MDC4 riak_net RFC

WORK IN PROGRESS

RiakNet

Goals:

Common layer for establishing streaming connections.
Protocol, version and capability negotiation.
Reuse performance pattern for realtime code (block/non-block coprocesses).
Fault detection - heartbeat for 'dead' remote processes
Connection to logical resources - other nodes in the same cluster, nodes in remote clusters.
Connection retry/backoff for unreachable remotes.
NAT traversal.
Encryption/protoocol independence.
Per-connection statistics (perhaps integrated with heartbeat)
Aggregated statistics - how much realtime, fullsync, handoff etc
No erlang terms used until after negotiation/establishment so that non-Erlang libraries could be easily written.
Realtime, Fullsync and Proxyget should be rewritten on top of it, as well as possibly handoff/repair.

Future:

Message passing layer to build global strong consistency on

Outbound connections

Connection manager

Inbound connections

Locators

Locators provide a service for looking up remote services and converting them to a {Transport, Address} pair. They may take time to execute and can either reply immediately or provide a unique reference they will answer on in the future.

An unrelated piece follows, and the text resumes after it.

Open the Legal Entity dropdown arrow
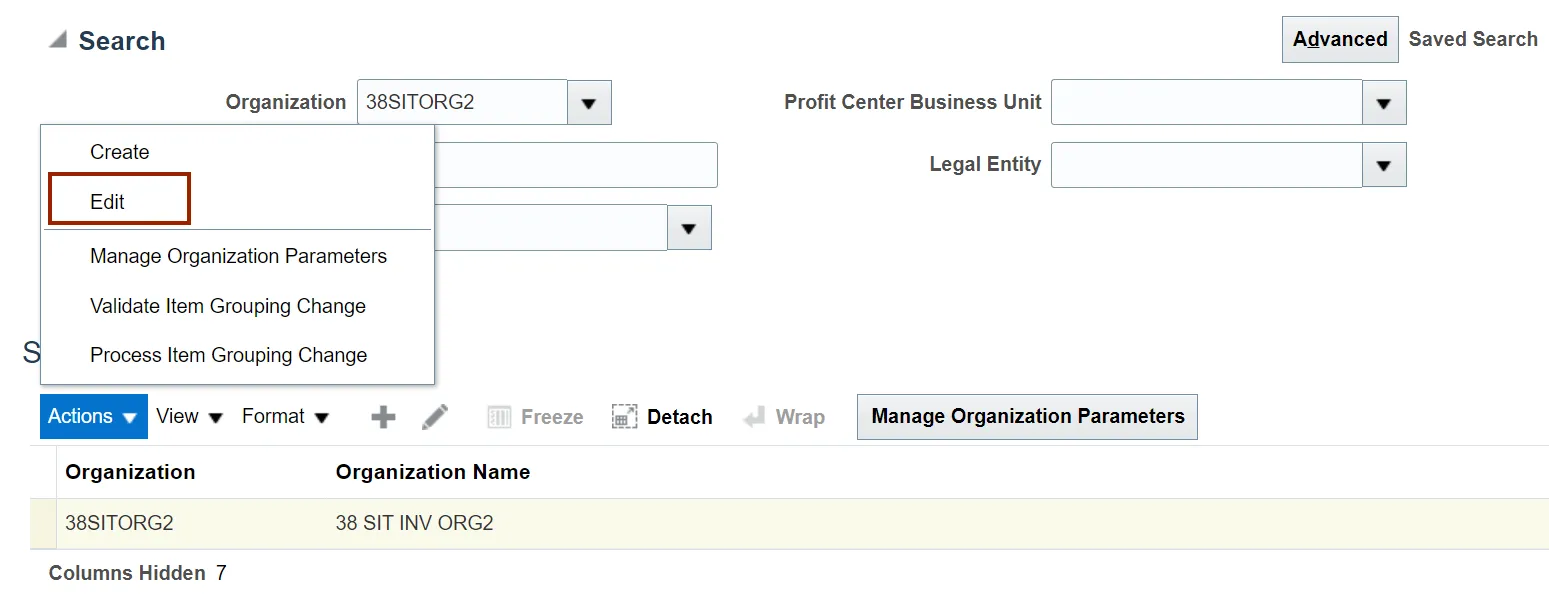[1384, 165]
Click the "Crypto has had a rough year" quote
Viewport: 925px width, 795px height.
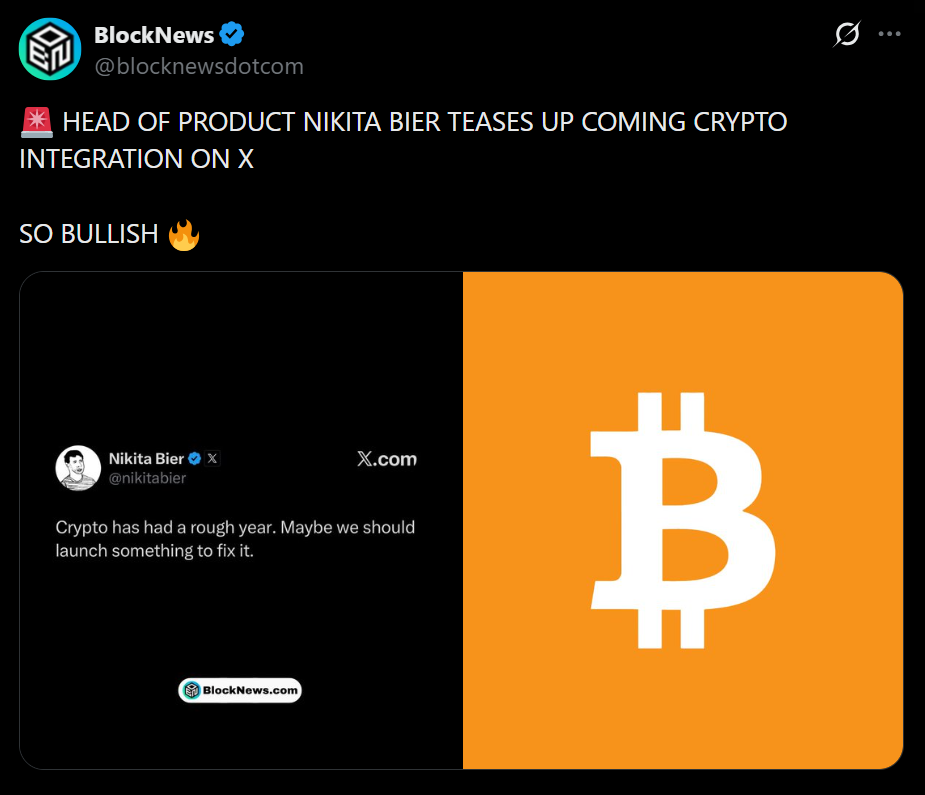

% Register locator function - if Pid provided, monitor and
% remove locator on death, otherwise live forever.
% Last registration wins, previous are discarded
riak_net:register_locator(Location, LocatorFun)
riak_net:register_locator(Location, LocatorFun, Pid)

% Remove locator
riak_net:unregister_locator(Location)

% Locator function called to find connection information.  May
% reply immediately, or return a reference it will call
% riak_net:location with later
LocatorFun(Location, Name, Opts) -> {reply, Transport, Address} | {noreply, Ref} | {error, Reason}

riak_net:location(Ref, Transport, Address) -> ok | {error, Reason}

For local applications like handoff, expect to register something as simple as {localnode, Node} and have the locator return the best Transport/Address. That could be made aware of which network interface to pick in the configuration.

Future usase could include finding nodes responsible for a portion of the keyspace {keyspace, RingSize, Index, Nval} or responsible for a vnode {vnode, RingSize, Index}

Locators need a robust way to re-register on crashes. It was a major source of problems in 1.3/1.4.

Cluster manager

Each local cluster needs enough information to connect to the remote cluster. Currently stored in the ring, should be stored in cluster or global metadata.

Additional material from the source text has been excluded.